During the 1950s and into the mid-1960s, Gibson and Fender, the two biggest brands of electric instruments clashed: first geographically, the culture of the West Coast versus that of the East Coast, when the sophistication of city dwellers’ jazz competes with the drawl of a countryside western-swing; then, conceptually, when the sun of classical guitar making fades away in front of the modernity of a carpentry kit – which is what Fender’s fabulously simple concept can be summed up to – ; finally, humanly, when for 15 years, as if they were competing in the Boat Races of the Oxford and Cambridge colleges, two men, Leo Fender and Theodore McCarthy (1909-2001) for Gibson, rivaled in effort and talent to push their company to the top of the guitar world: Fender Telecaster, Fender Stratocaster, Fender Jazzmaster, Fender Jaguar, Fender Mustang, Fender Precision Bass, Fender Jazz Bass, Fender Electric XII, Fender Bass VI, versus Gibson Les Paul Gold Top with P-90 pickups then Gibson Les Paul Sunburst with humbuckers pickups, Gibson Flying V, Gibson Explorer, Gibson Les Paul Junior, Gibson Les Paul TV, Gibson SG, Gibson Firebird, or in order of appearance Gibson ES-335, Gibson ES-345, Gibson ES-355, Gibson ES-330, Gibson EB-0, Gibson EB-2D, Gibson Thunderbird basses. Don’t throw away any more, all the great classics around which the contemporary electric guitar industry still revolves and still today are gathered here. If we add a few epigonal models from the valiant outsiders Gretsch, Rickenbacker, Guild, Mosrite, Danelectro, even Vox or Höfner in Europe, all these creations have become true archetypes of the solidbody and semi-hollowbody electric guitar. As for violin making modeled on the model of a Stradivarius, an Amati, a Garneri, if you add or remove something from them, the magic breaks.

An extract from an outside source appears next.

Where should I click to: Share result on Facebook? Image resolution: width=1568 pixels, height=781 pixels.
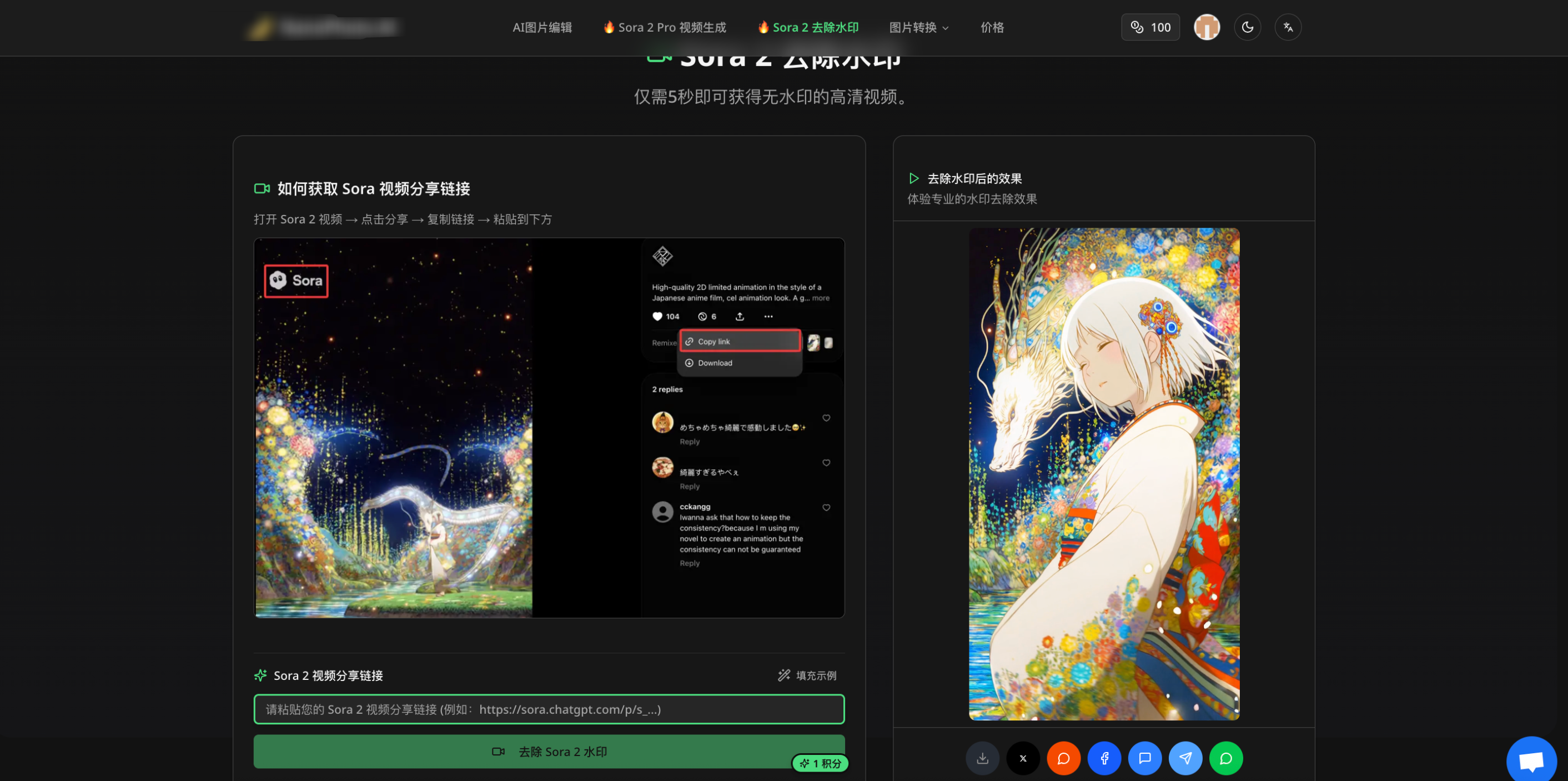[x=1104, y=758]
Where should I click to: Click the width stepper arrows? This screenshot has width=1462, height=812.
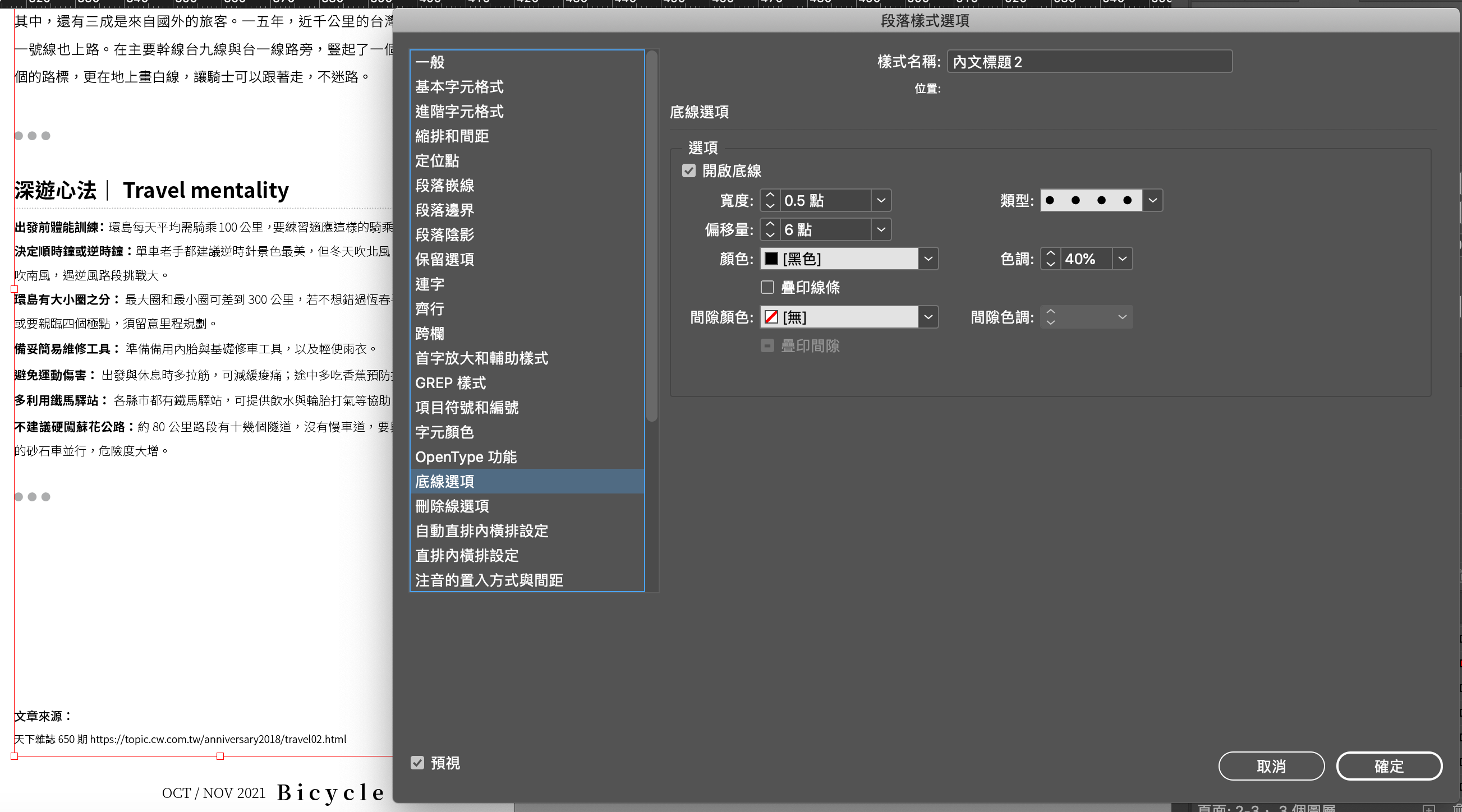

To draw up an exhaustive list of those who have taken the solidbody electric guitar to the pinnacle is a challenge, let us only retain a few names of guitar heroes in the exclusive domain of rocj and who have definitely changed the face of the guitar world: Cliff Galupp ( 1930-1988), Hank Marvin (1941), James Burton (1939), Jimi Hendrix (1942-1970), Mike Bloomfield (1943-1981), Peter Green (1946-2020), Keith Richards (1943), Jimmy Page (1944), Jeff Beck (1944), Alvin Lee (1944-2013), Albert Lee (1943), Eric Clapton (1945), Rory Gallagher (1948-1995), Frank Zappa (1940-1993), Rober Fripp (1946), Danny Gatton (1945-1994), Tony Iommi (1948), Johnny Winter (1944-201’), Ritchie Blackmore (1945), David Gilmour (1946), Carlos Santana (1947), Harvey Mandell (1945), Chris Speeding (1944), Mark Knopfler (1949), Angus Young (1955), George Harrison (1943-2001), Pete Townshend (1945), Brian May (1947), Paul Kossoff (1950-1976), Gary Moore (1952-2011), Stevie Ray Vaughan (1954-1990), Randy Roads (1956-1982), Eddie Van Halen (1955-2020), James Jamerson (1936-1983), Jaco Pastorius (1951-1987), etc. This is enough to spend a few good hours of electric guitars in the company of this pantheon.